_INSTRUCTION 1_.
Write out the part of the transcript on managing secrets and security that opens with the words containing "Mario: 00:34:28.091 You" and closes with "consider these pieces.".

Mario: 00:33:25.904 And then the other side of that is the whole life cycle of the secret. So if we move away from a pets model for our Kubernetes clusters, and we go to, let’s say, a cattle model and we have everything declarative, what does it look like when I go and spawn new environments? And when I’m an SRE engineer, I don’t know every nuanced secret that a developer might have for their service. I expect that to be defined with their helm or whatever configuration that they have. I can’t really worry about that. That’s a little bit like — so we have to build a set of abstractions or other software pieces or components that can handle that in more of an automated fashion. I think Vault’s a great solution. I don’t think there is a super amazing, best low effort solution out there necessarily. I think a lot of this is, what size is your organization? How important is security to you? Because I know for a fact — many company’s secrets are stored in GitHub. And maybe that’s a startup that’s 20 people. Hopefully not. I’m not saying you should be doing that, but that’s sometimes the reality.
Mario: 00:34:28.091 You can’t be 100% perfect at everything. You have to pick your battles. I’d say focus on: What is security to you? How do you instrument security? What does reviewing security look like? Do you actually have any standards you need to meet? Do you have an external company coming and reviewing or doing pen testing for you? What is that like? And then the other big one is: How do your employees both interact and share secrets? Because at some point, secrets might be needed. You might need to share them. Do you want them uploading them in Slack? Is that a good idea? Maybe it is. Maybe you say, “You know what? Slack is trustworthy. We’ve signed the contract with them. We’ve reviewed their security. So you have to consider these pieces.
Mario: 00:35:09.665 Now, obviously in financial services, we have a very strong InfoSec presence. This is something I would urge many teams to do is — a lot of the time, I’ve seen SRE receive requests from a security team. And the request is like, “You have to do this or this has to be met.” And there’s no collaboration. It’s more of a one-way sort of model. I don’t think that scales and that’s not going to work in a modern cloud native world. If you want to keep moving, if you want to keep growing, if you want to keep scaling your platform and your users, you have to work with security one-on-one. So, I mean, I meet with our head of security every couple of weeks. We’re talking in Slack constantly. He’s got some ideas around, “Let’s look at Splunk, or Cloudflare, or this or that.” And I will definitely work with him and say, “Okay. From an SRE standpoint, here’s what I’m seeing, here’s what works, here’s what we need to consider.” And he loves that feedback. I love his feedback on, “Hey, we’re going to do this to work on hardening our Kubernetes clusters, or we’re going to look at Sysdig, or we’re going to look at some of these other solutions to solve for this problem.” So it’s very problem-oriented as well. We don’t just do security to tick the checkboxes.

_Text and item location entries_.

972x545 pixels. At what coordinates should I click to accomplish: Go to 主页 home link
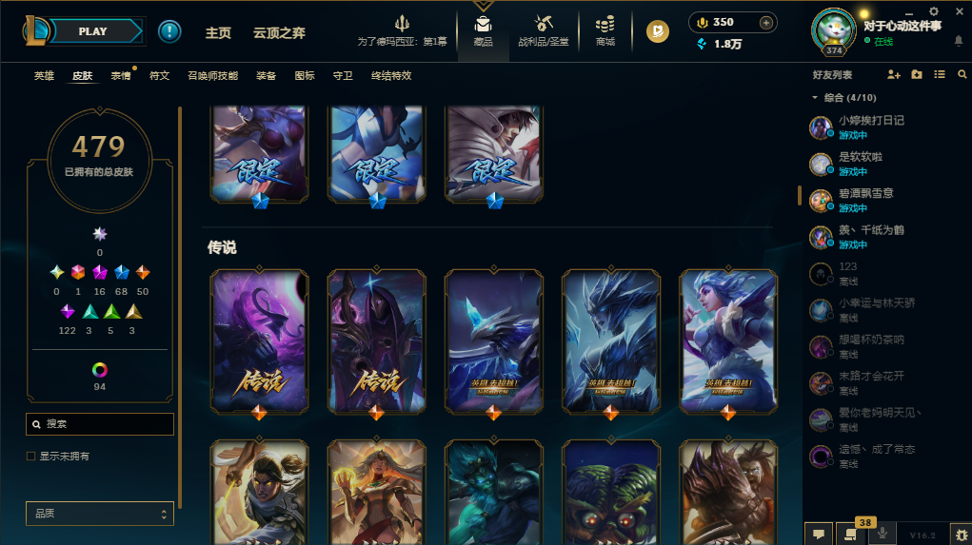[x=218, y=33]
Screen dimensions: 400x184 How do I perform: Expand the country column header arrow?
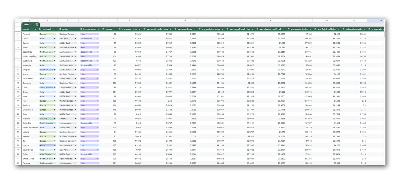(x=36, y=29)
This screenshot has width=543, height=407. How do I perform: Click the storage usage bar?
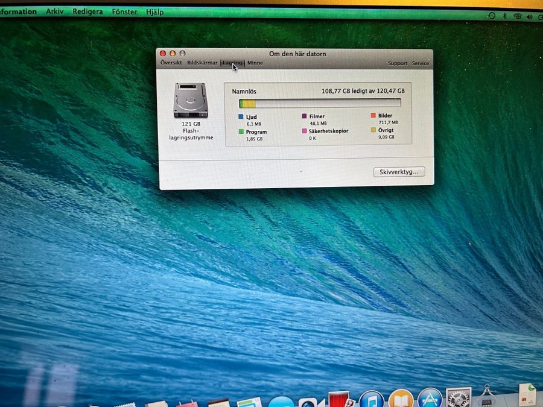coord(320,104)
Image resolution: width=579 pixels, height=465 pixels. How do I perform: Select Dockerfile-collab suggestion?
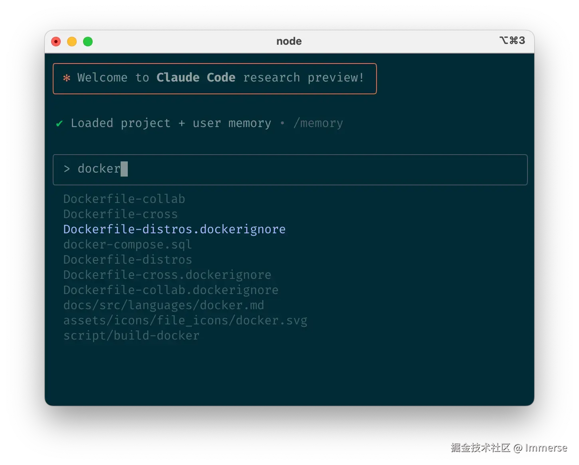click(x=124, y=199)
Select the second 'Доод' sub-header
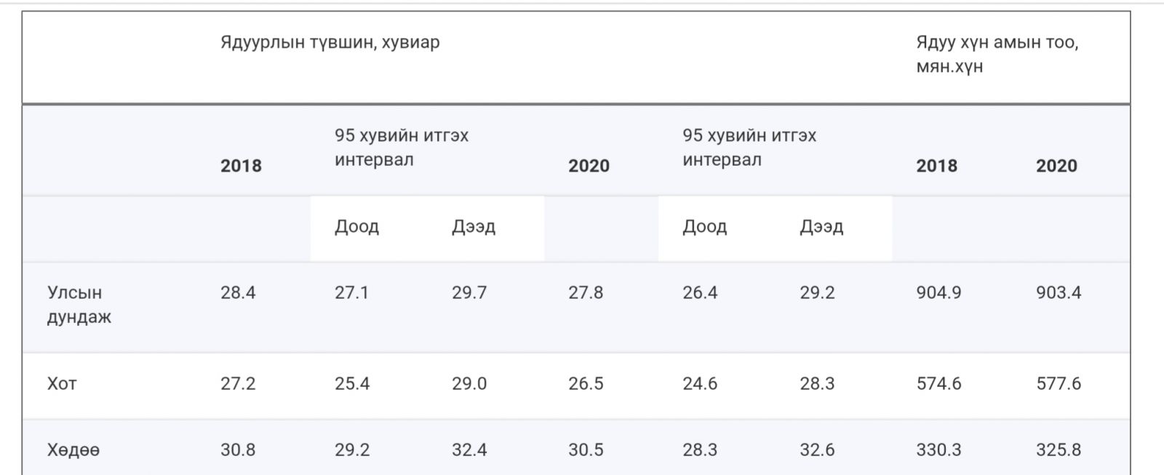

_INSTRUCTION 2_.
Put each line of the entries above into a JSON list of strings, one string per line, and omit blank lines. Leave the pictures out of the list.

_CORRECT RESULT 1_.
Mario: 00:34:28.091 You can’t be 100% perfect at everything. You have to pick your battles. I’d say focus on: What is security to you? How do you instrument security? What does reviewing security look like? Do you actually have any standards you need to meet? Do you have an external company coming and reviewing or doing pen testing for you? What is that like? And then the other big one is: How do your employees both interact and share secrets? Because at some point, secrets might be needed. You might need to share them. Do you want them uploading them in Slack? Is that a good idea? Maybe it is. Maybe you say, “You know what? Slack is trustworthy. We’ve signed the contract with them. We’ve reviewed their security. So you have to consider these pieces.

_CORRECT RESULT 2_.
[
  "972x545 pixels. At what coordinates should I click to accomplish: Go to 主页 home link",
  "[x=218, y=33]",
  "Screen dimensions: 400x184 How do I perform: Expand the country column header arrow?",
  "(x=36, y=29)",
  "This screenshot has width=543, height=407. How do I perform: Click the storage usage bar?",
  "coord(320,104)",
  "Image resolution: width=579 pixels, height=465 pixels. How do I perform: Select Dockerfile-collab suggestion?",
  "click(x=124, y=199)",
  "Select the second 'Доод' sub-header"
]